━━━ STUDY MATERIAL ━━━

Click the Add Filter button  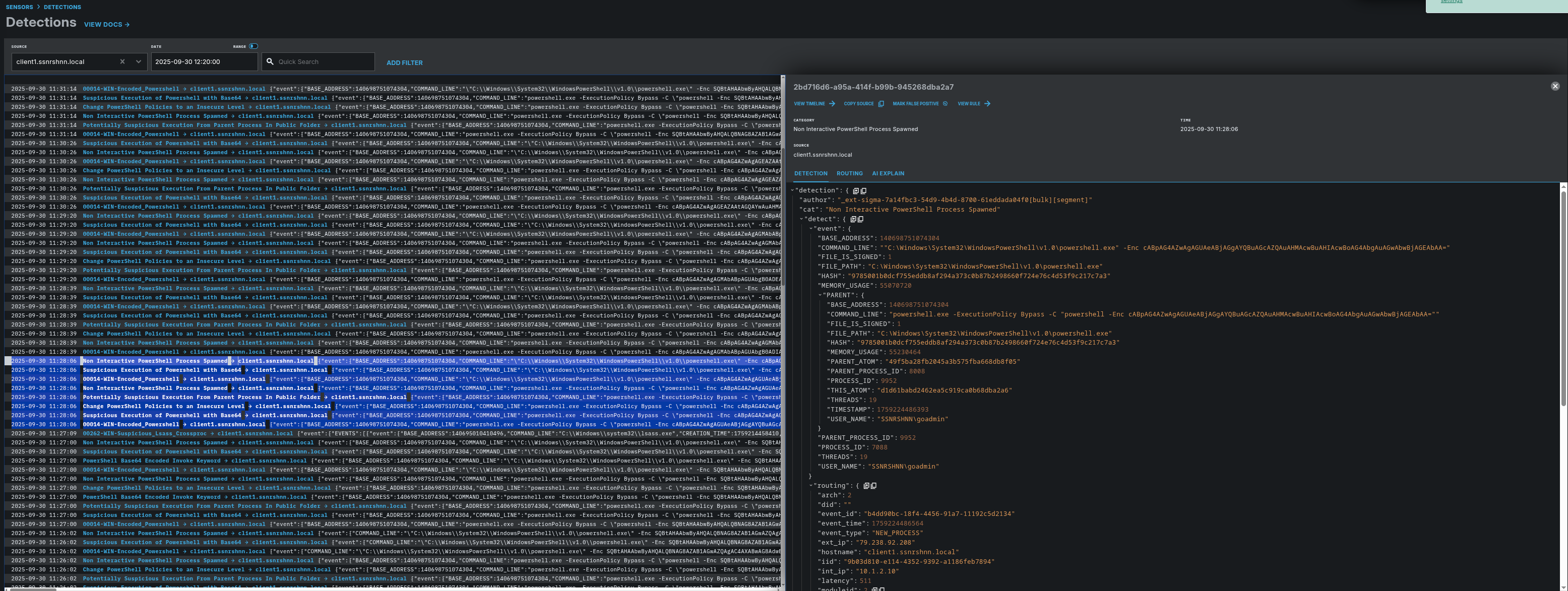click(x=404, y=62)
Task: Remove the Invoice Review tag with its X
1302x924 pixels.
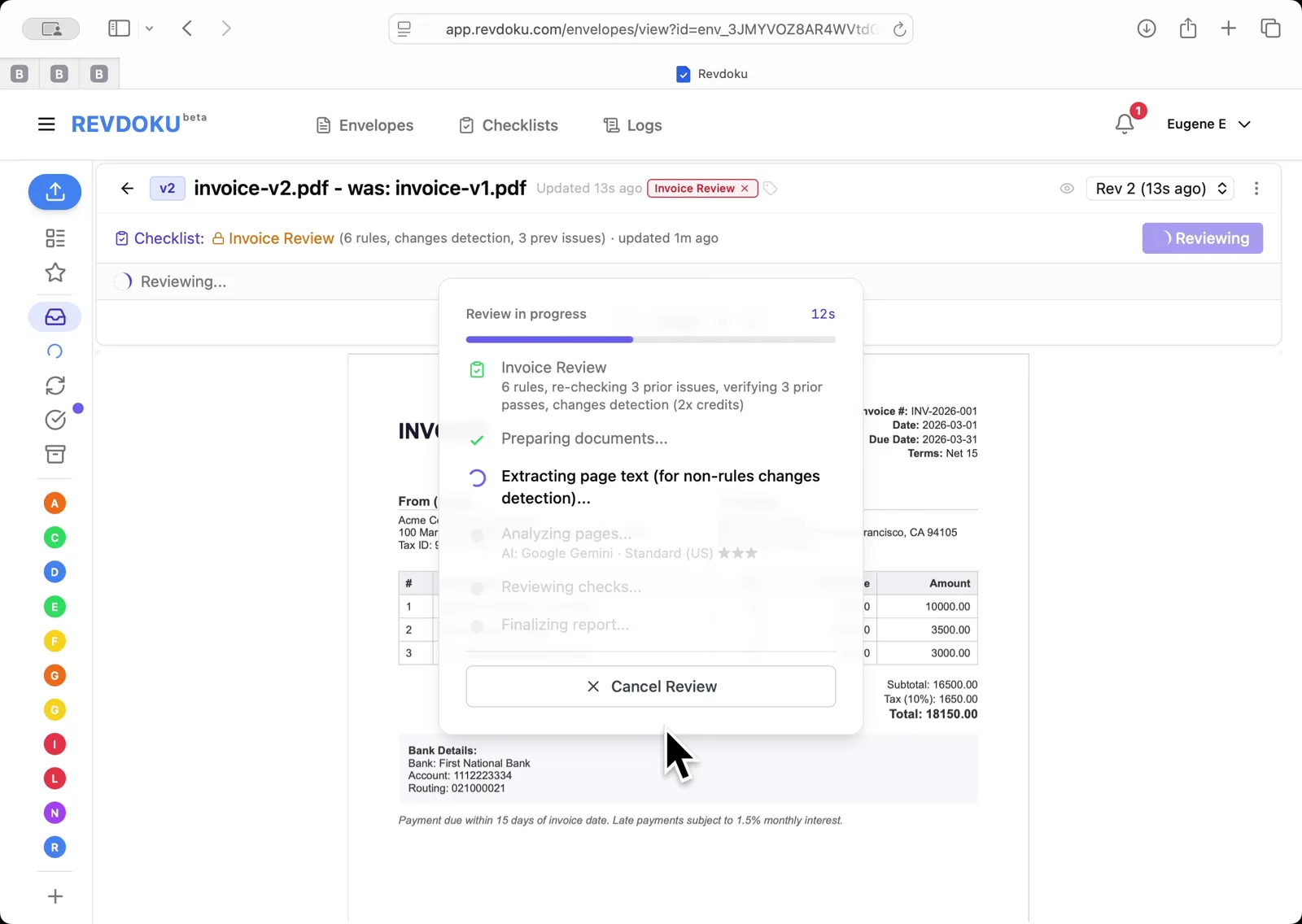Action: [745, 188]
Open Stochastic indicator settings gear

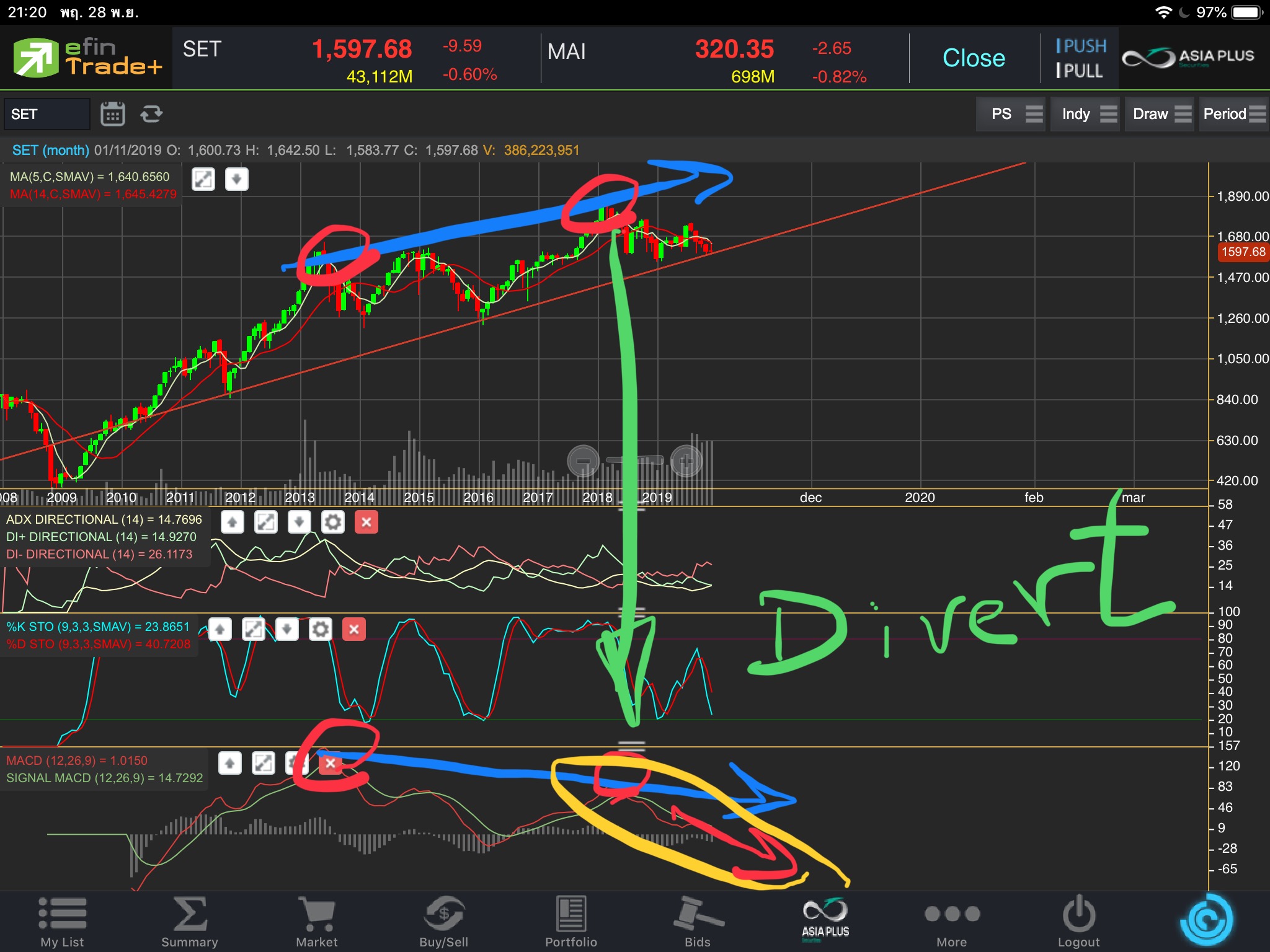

━━━

PROBLEM DETAILS:
Using the records above, extract exactly and only the lines from the one with "1302x924 pixels." through the final line, inclusive, leaving out pictures.

SOLUTION:
1302x924 pixels.
Action: [745, 188]
Open Stochastic indicator settings gear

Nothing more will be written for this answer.